Problem description:
Copy each entry below unchanged; the images do not go in the copy.

_ _ _

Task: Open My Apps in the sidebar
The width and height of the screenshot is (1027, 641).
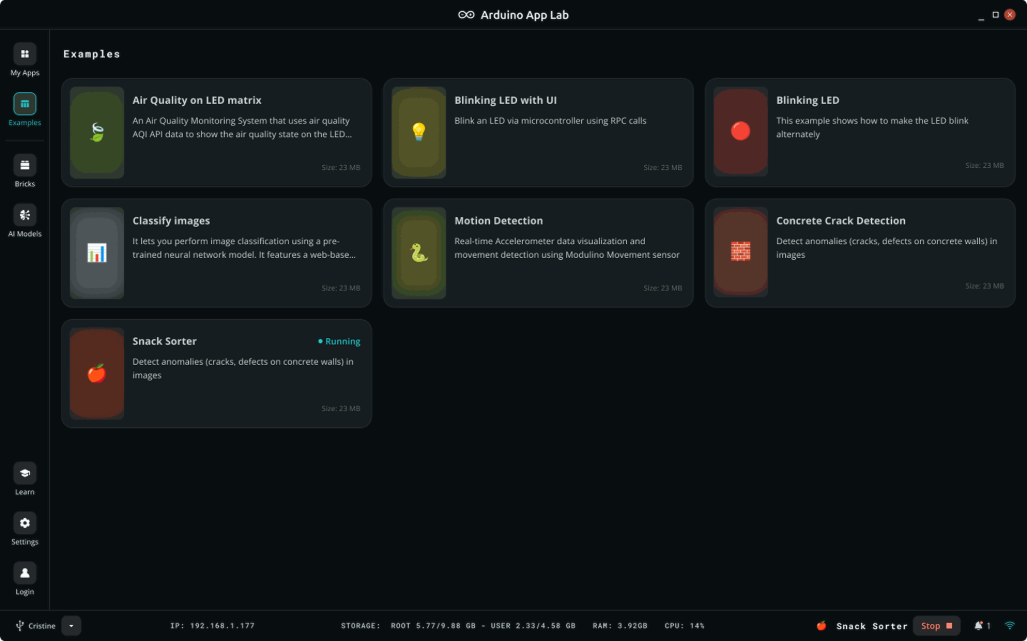Action: 24,54
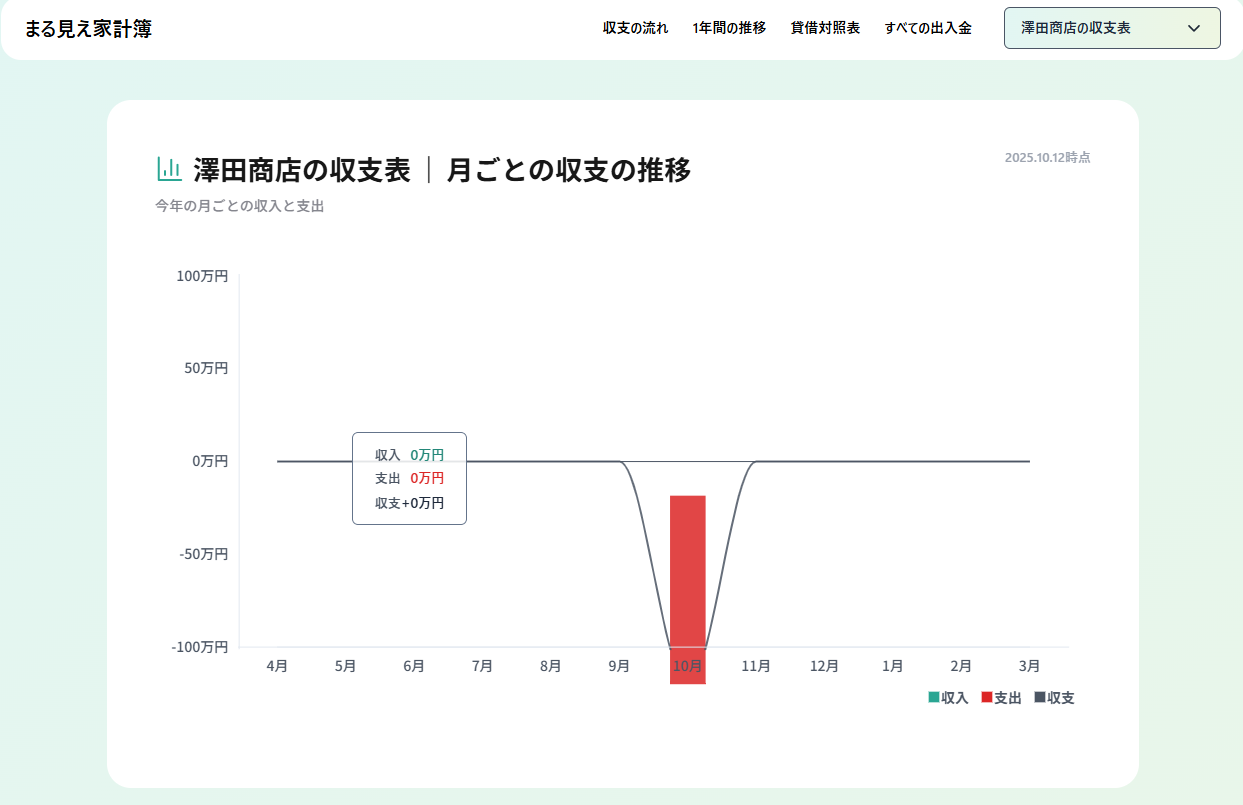Click the dropdown chevron on the account selector
This screenshot has width=1243, height=805.
[x=1193, y=28]
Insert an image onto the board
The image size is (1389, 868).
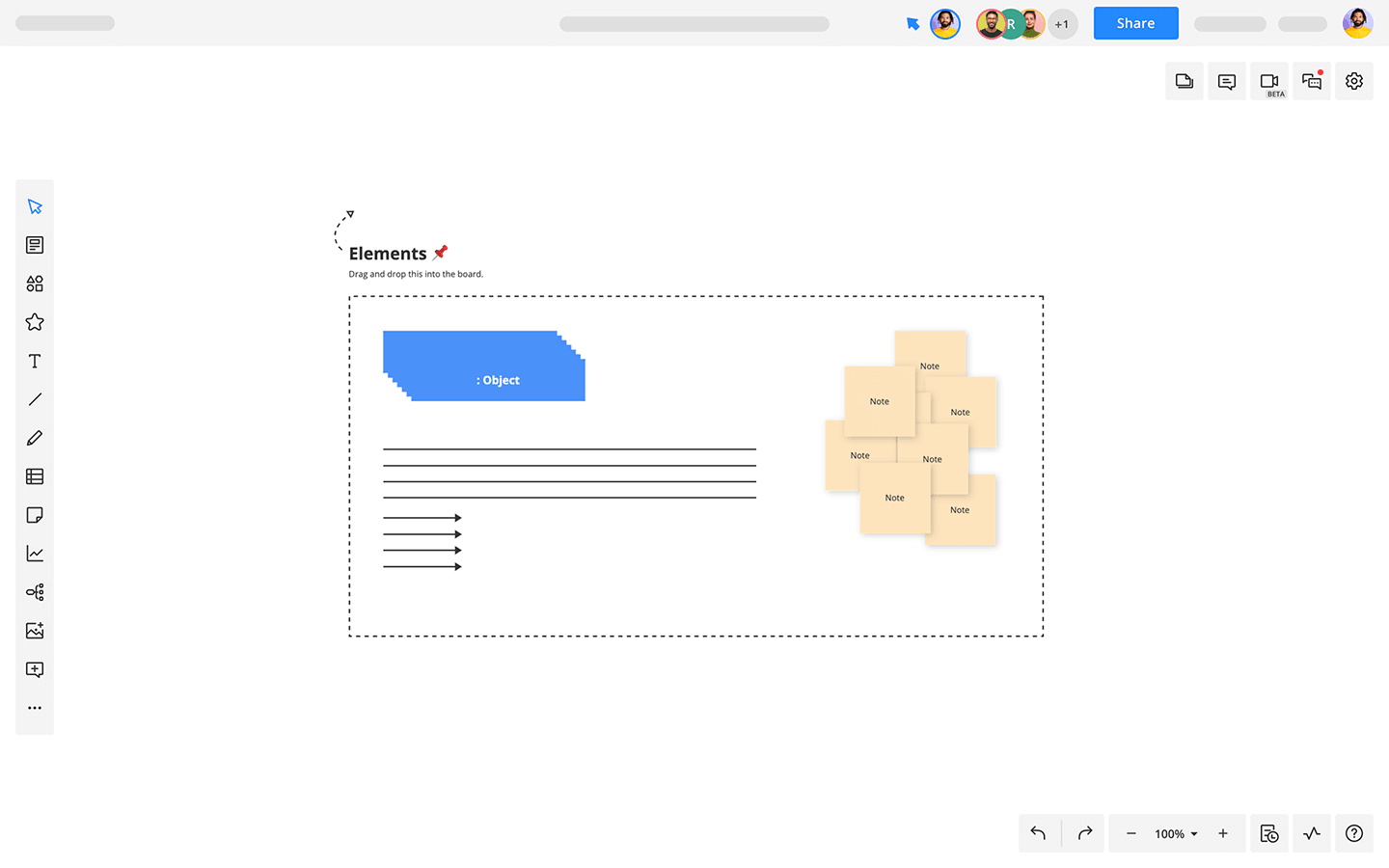click(x=35, y=631)
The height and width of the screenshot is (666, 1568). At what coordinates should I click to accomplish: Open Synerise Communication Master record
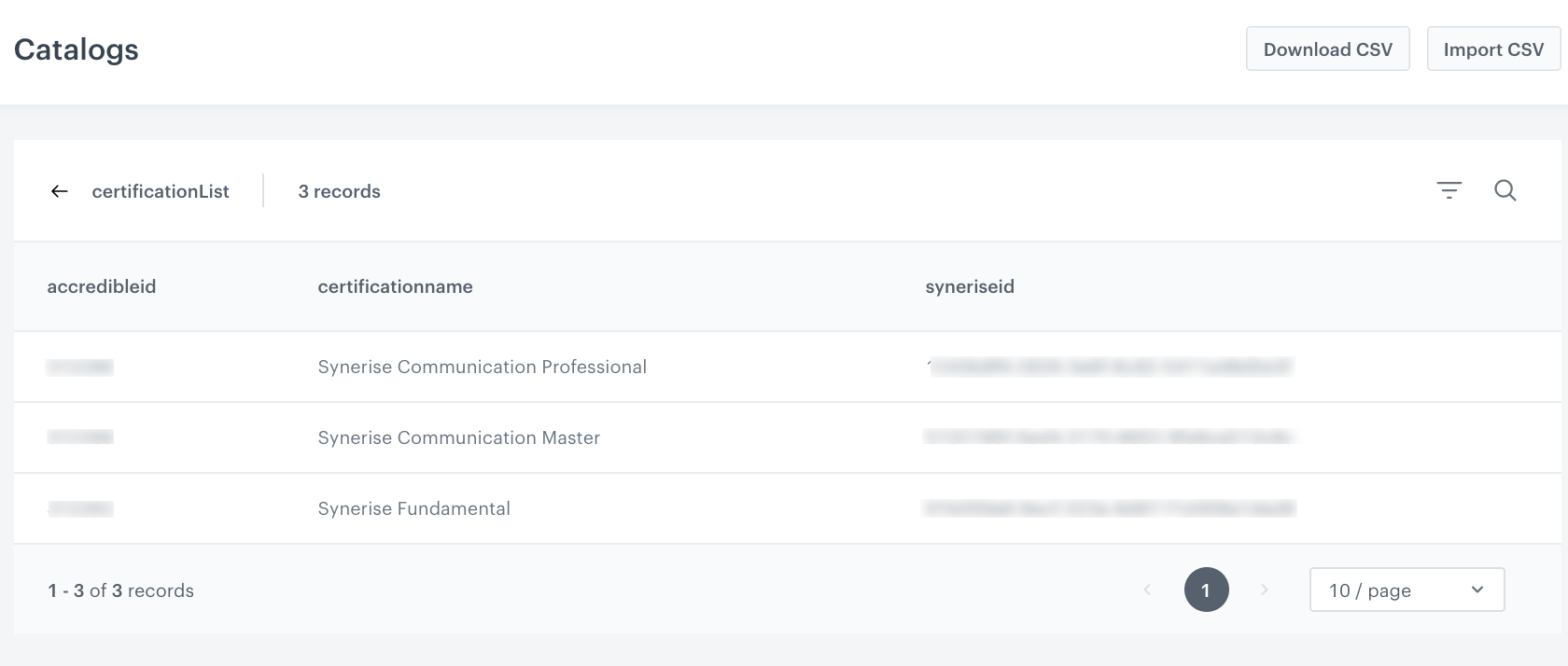(458, 437)
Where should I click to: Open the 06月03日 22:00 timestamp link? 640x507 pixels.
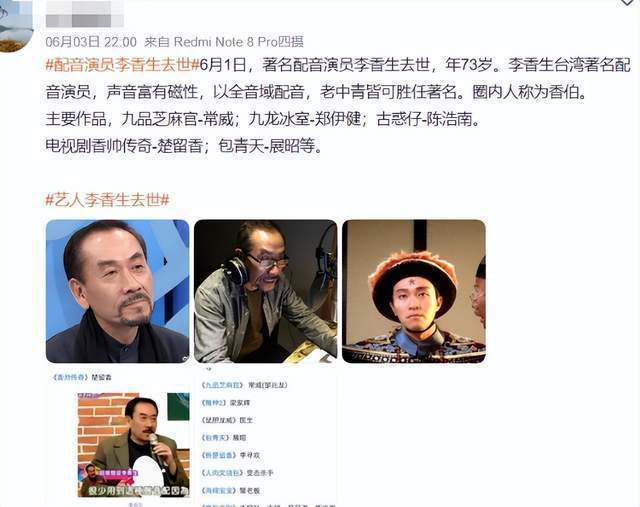coord(91,42)
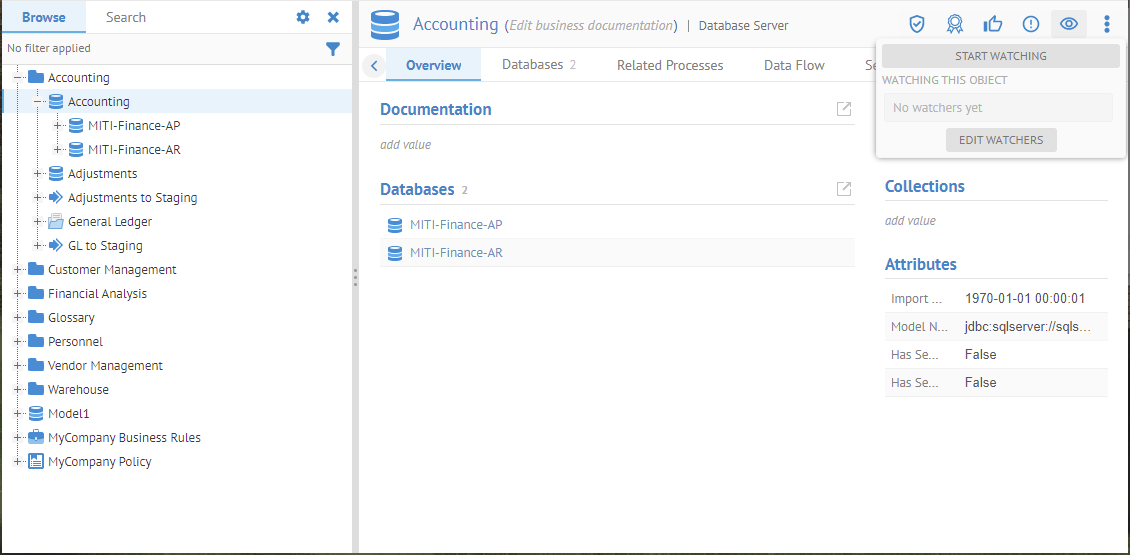Screen dimensions: 1130x555
Task: Expand the Customer Management folder
Action: coord(17,270)
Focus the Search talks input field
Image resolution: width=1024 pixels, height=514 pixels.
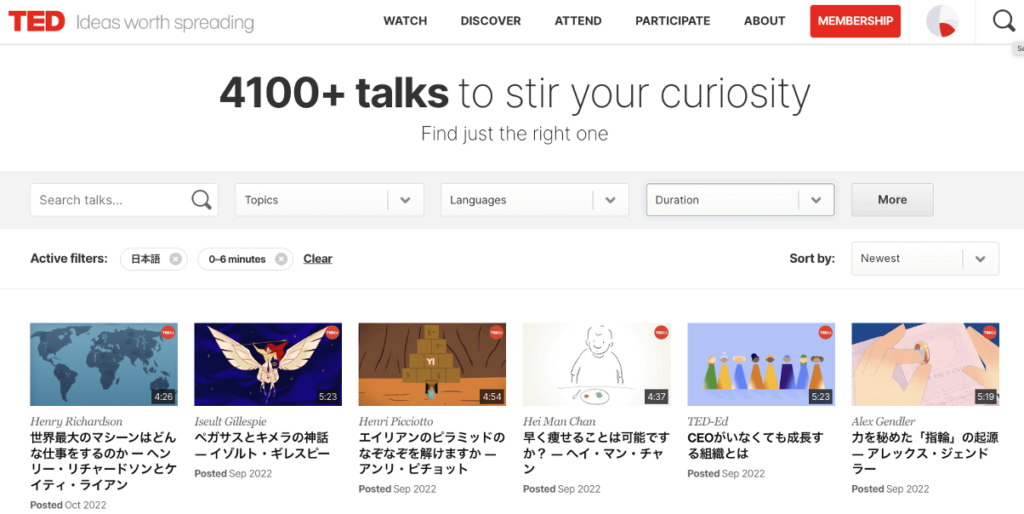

_ _ _

Answer to this task:
Task: Open My Apps in the sidebar
The width and height of the screenshot is (1027, 641).
Action: 24,54
Click the dropdown chevron on the account selector
This screenshot has width=1243, height=805.
[x=1193, y=28]
Insert an image onto the board
The image size is (1389, 868).
click(x=35, y=631)
The height and width of the screenshot is (666, 1568). At what coordinates should I click to accomplish: Open Synerise Communication Master record
(458, 437)
Where should I click to: Open the 06月03日 22:00 timestamp link? 640x507 pixels.
coord(91,42)
Screen dimensions: 1130x555
Task: Expand the Customer Management folder
Action: coord(17,270)
Focus the Search talks input field
Image resolution: width=1024 pixels, height=514 pixels.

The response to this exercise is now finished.